16.4.2. Vertex Cover*

We finish this chapter by returning to the vertex cover problem and describing an algorithm whose running time is \(O^*\bigl(1.33^k\bigr)\). This is very close to the currently best algorithm for this problem, whose running time is \(O^*\bigl(1.29^k\bigr)\) but achieves this using a significantly more complicated case analysis than the one we present here.

On an instance \((G,k)\), the algorithm discussed in this section exits if \(k < 0\) and answers "No" because there cannot exist any vertex cover of \(G\) of negative size.

If \(k \ge 0\) and \(G\) has no edges, then the algorithm exits and reports \(C = \emptyset\) as a minimum vertex cover of \(G\). As in previous vertex cover algorithms, this correct because there are no edges to be covered.

If \(k \ge 0\) and \(G\) has at least one edge, we remove all isolated vertices (because they cannot cover any edges) and distinguish 6 cases, applying the first case whose conditions are satisfied by the input instance \((G,k)\):

• Case 1: \(G\) is disconnected.
• Case 2: \(G\) has a degree-\(1\) vertex.
• Case 3: \(G\) has a vertex of degree at least \(5\).
• Case 4: \(G\) has a degree-\(2\) vertex.
• Case 5: \(G\) is a \(3\)-regular or \(4\)-regular graph. A graph is \(d\)-regular if every vertex has degree \(d\).
• Case 6: \(G\) has a degree-\(3\) vertex adjacent to a degree-\(4\) vertex.

Note that after removing all isolated vertices, all vertices in \(G\) have degree at least \(1\).

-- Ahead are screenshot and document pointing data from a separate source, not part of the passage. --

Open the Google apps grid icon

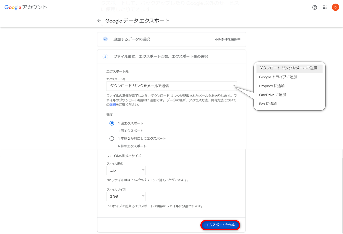[x=325, y=7]
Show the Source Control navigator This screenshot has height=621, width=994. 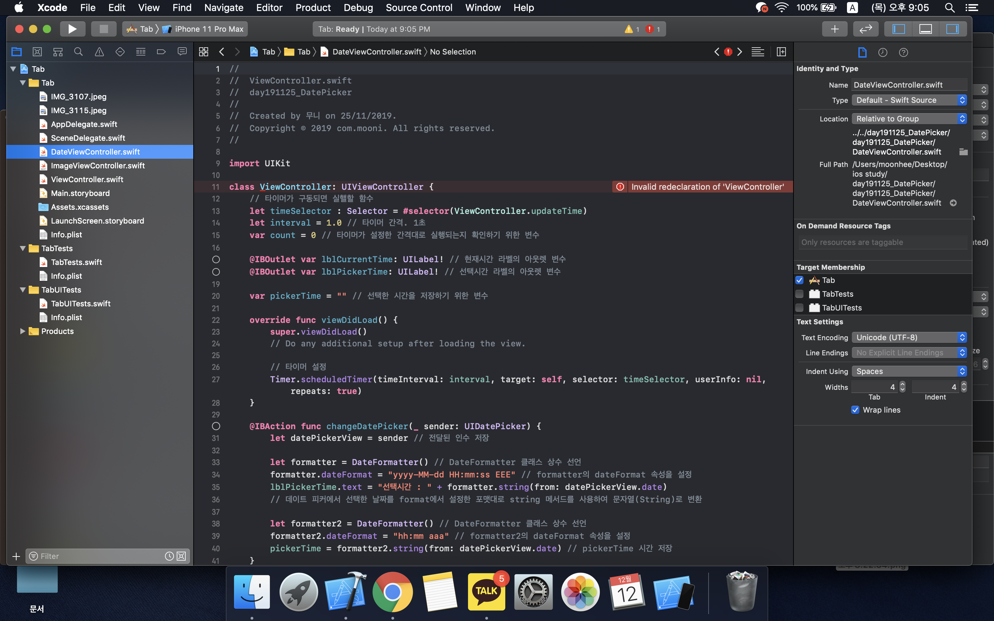pos(37,52)
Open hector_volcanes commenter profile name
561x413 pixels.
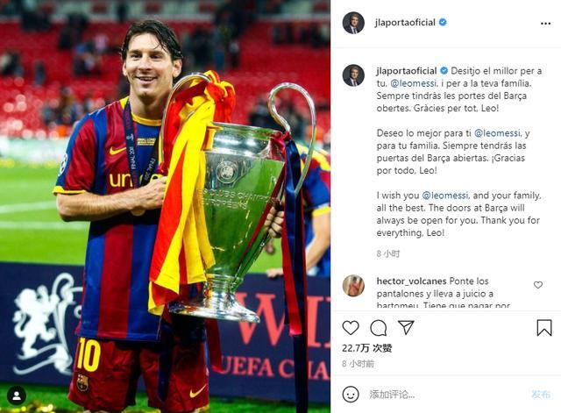click(411, 281)
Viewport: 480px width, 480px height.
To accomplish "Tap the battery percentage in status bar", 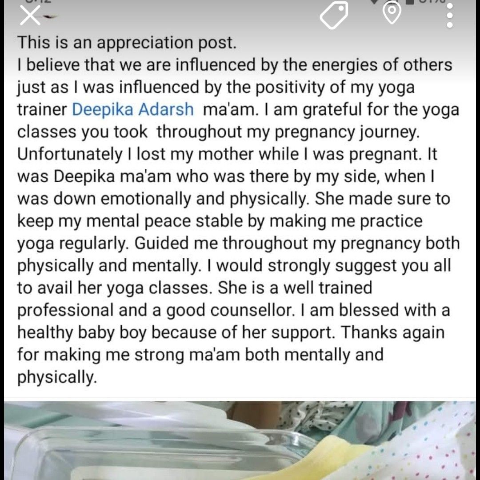I will 428,1.
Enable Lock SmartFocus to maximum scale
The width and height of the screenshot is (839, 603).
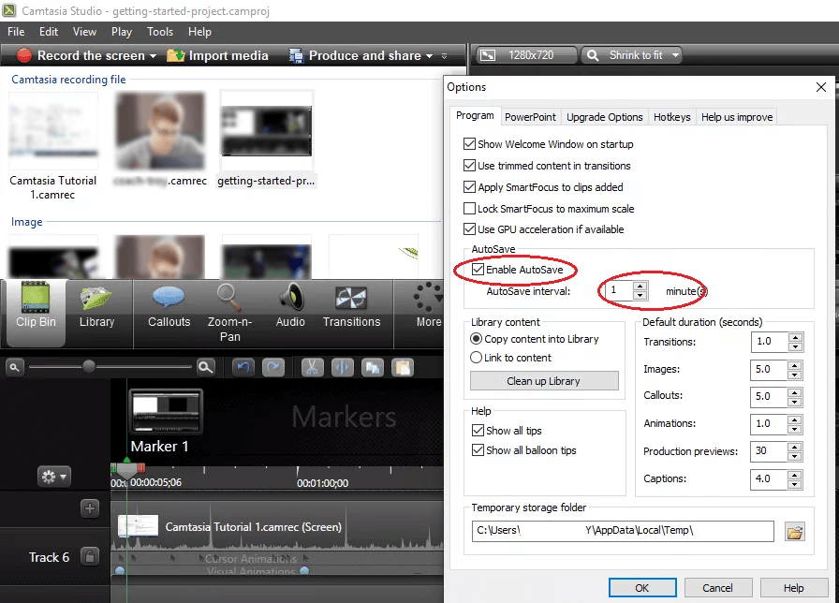[470, 209]
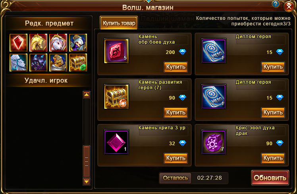
Task: Click the lucky player list scrollbar handle
Action: tap(87, 161)
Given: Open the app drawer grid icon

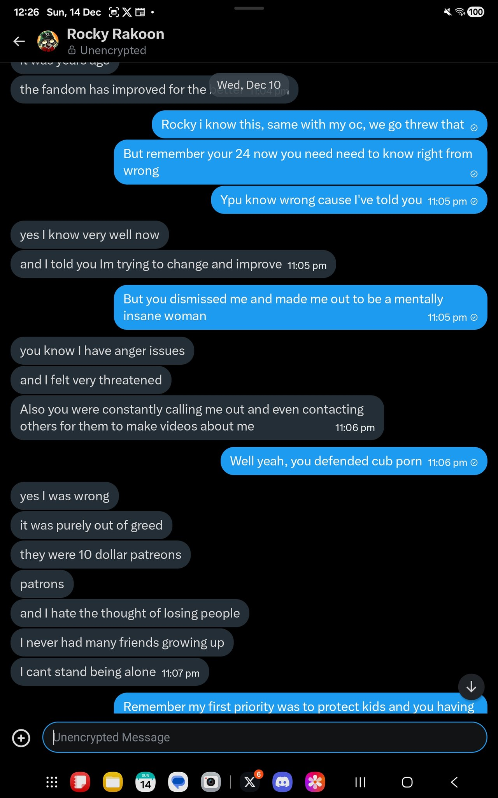Looking at the screenshot, I should [x=52, y=782].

If Cases 2, 3, and 4 do not apply, then all vertices in \(G\) have degree 3 or 4. If Case 5 does not apply either, this implies that \(G\) has at least one vertex of degree \(3\) and at least one vertex of degree \(4\). If Case 1 does not apply, then \(G\) is connected. Thus, if we choose an arbitrary degree-\(3\) vertex, an arbitrary degree-\(4\) vertex, and a path between these two vertices, then there must exist an edge on this path with a degree-\(3\) endpoint and a degree-\(4\) endpoints. This shows that if Cases 1–5 do not apply, then Case 6 must apply, that is, one of these six cases is applicable to any input instance \((G,k)\).